C’est pourquoi comme être historique (conscient) il est toujours nécessaire de dénoncer l’imposture et l’idéologie dominante et ceux qui se proposent d’écrire l’avenir avec des paradigmes intrinsèquement défaitistes et orientés; ceux qui nous séparent, nous divisent et cassent notre capacité à nous auto-organiser et à comprendre que le communisme n’est pas le nivellement, qu’il est non pas la défense des prolétaires mais l’abolition de la condition prolétarienne. Il ne porte pas les ouvriers au pouvoir et ne nivelle pas l’ensemble de la population au même revenu. Il en finit avec l’esclavage salarié, le productivisme, l’opposition travail/loisirs. Il permet la réunification de l’activité humaine sur la base de tous les acquis techniques et humains. L’ouvrier n’est plus enchainé à l’usine, le cadre n’est plus rivé à son attaché-case. Le besoin d’agir n’est plus soumis au besoin d’argent.

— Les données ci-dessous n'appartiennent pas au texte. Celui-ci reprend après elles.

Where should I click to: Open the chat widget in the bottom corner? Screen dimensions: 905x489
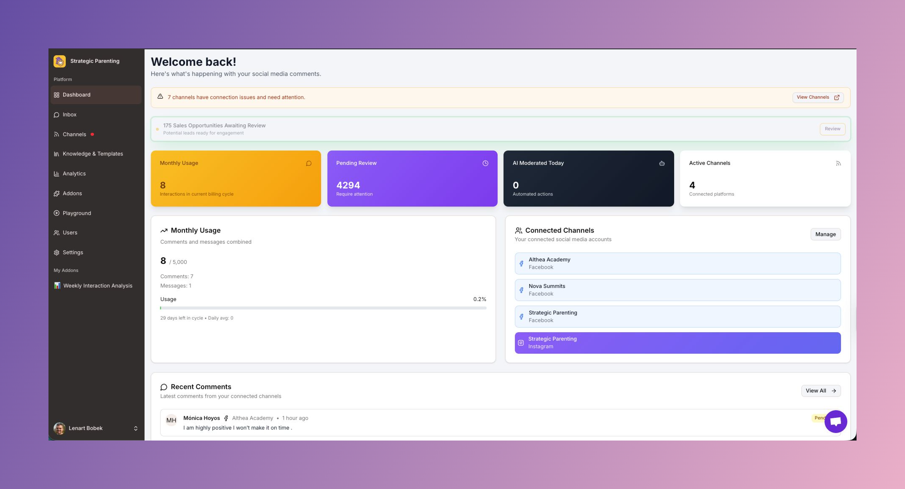tap(835, 421)
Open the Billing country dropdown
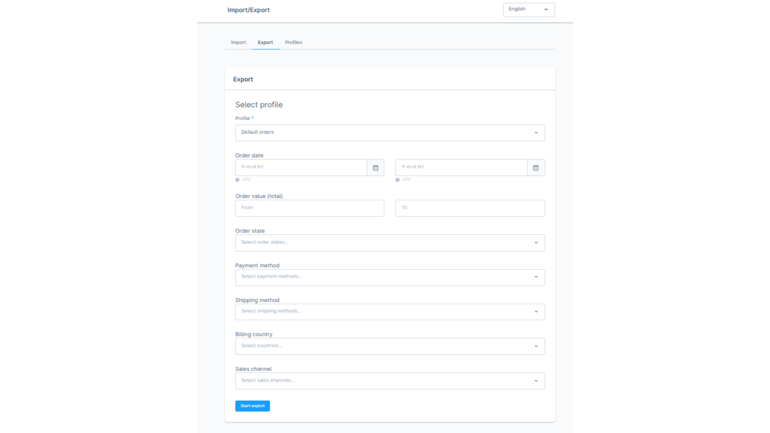The width and height of the screenshot is (770, 433). click(x=389, y=346)
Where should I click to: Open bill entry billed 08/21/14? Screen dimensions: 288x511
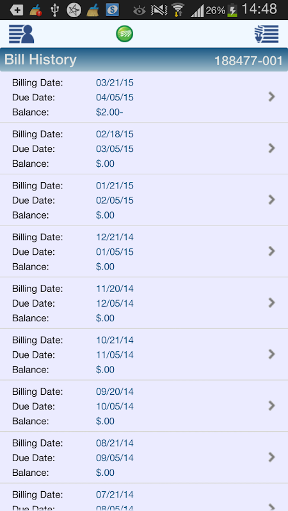(144, 457)
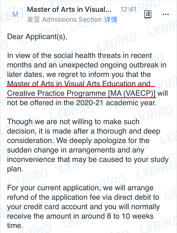Tap the recipient Admissions Section
This screenshot has height=233, width=177.
pyautogui.click(x=72, y=20)
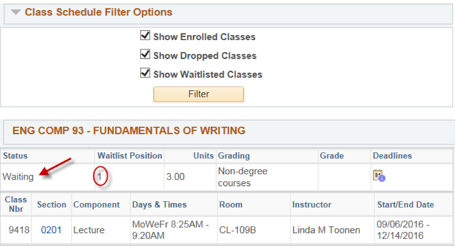
Task: Click class number 9418
Action: pos(19,230)
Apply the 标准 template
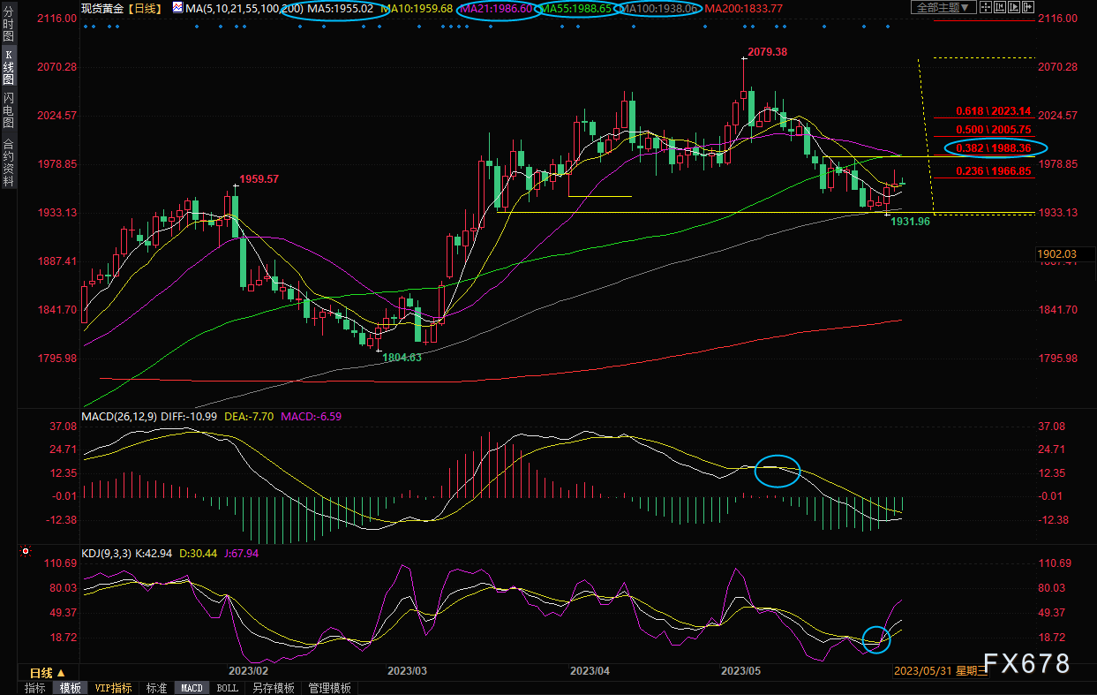The height and width of the screenshot is (695, 1097). coord(156,688)
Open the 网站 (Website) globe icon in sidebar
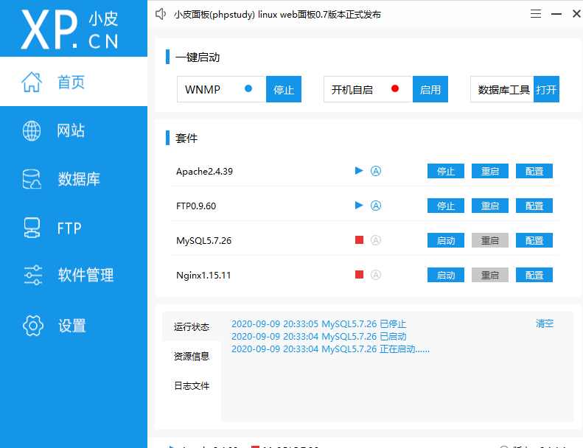 (32, 131)
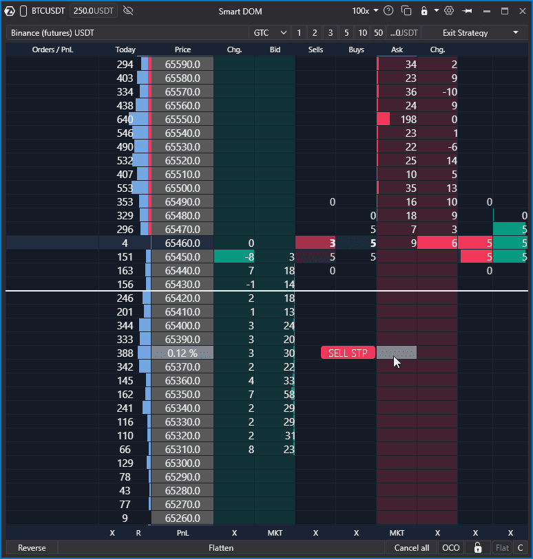The image size is (533, 559).
Task: Click the phone icon beside BTCUSDT
Action: pos(23,11)
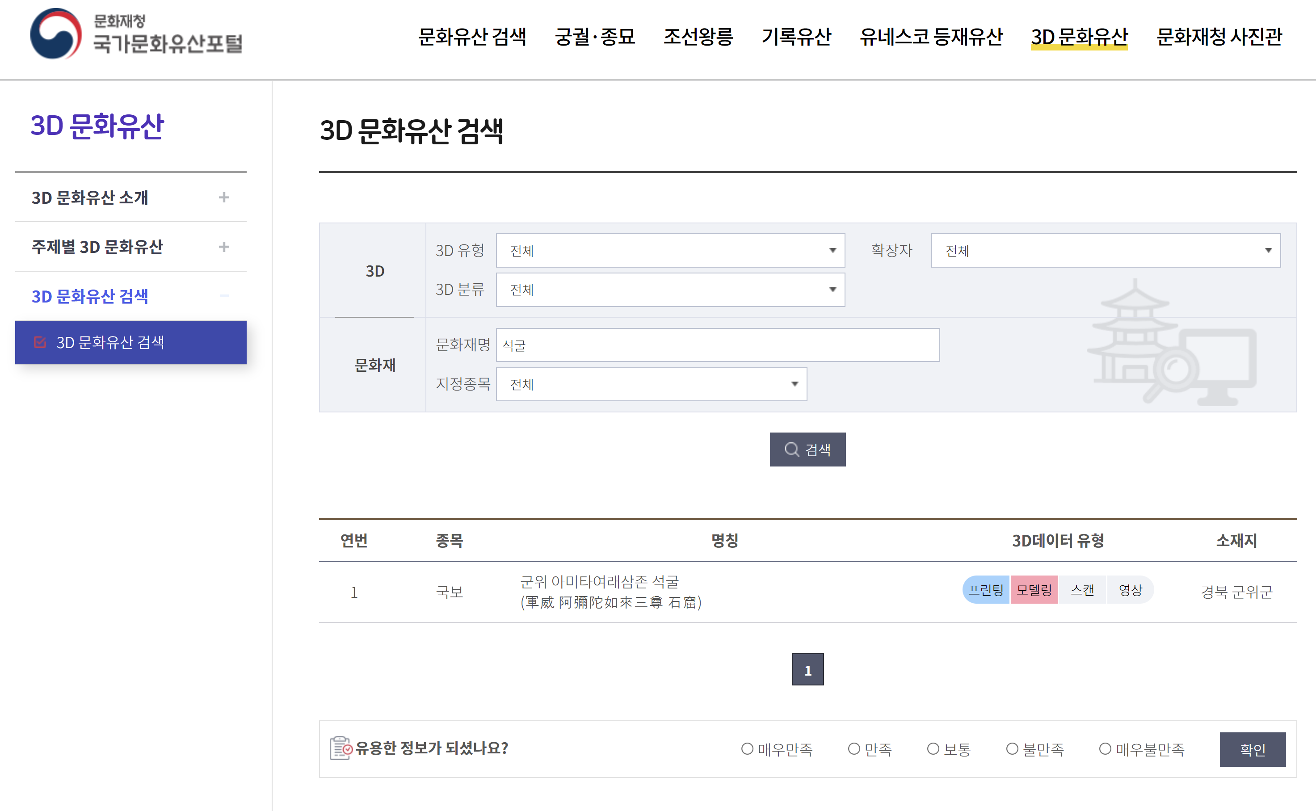Select the 매우만족 radio button
This screenshot has height=811, width=1316.
747,749
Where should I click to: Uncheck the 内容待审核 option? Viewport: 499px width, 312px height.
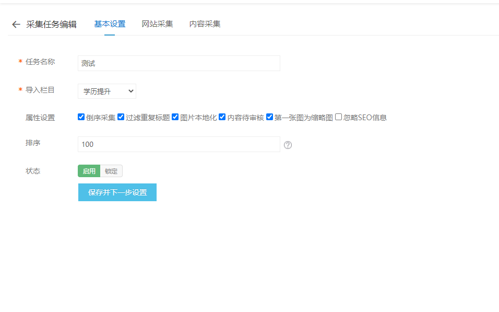coord(222,117)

On ne taxera jamais assez "l'argent" des "riches" pour en finir définitivement avec le capitalisme. Voila peut-être pourquoi s’agit au plus vite  de redéfinir ce que n’est pas le communisme...

(1) Il faudra questionner comment et par quel moyen "scientifique" le couple s'autorise ou s'invite ou est invité si régulièrement chez "les riches" ...et même sur une certaine forme de fascination pour son objet.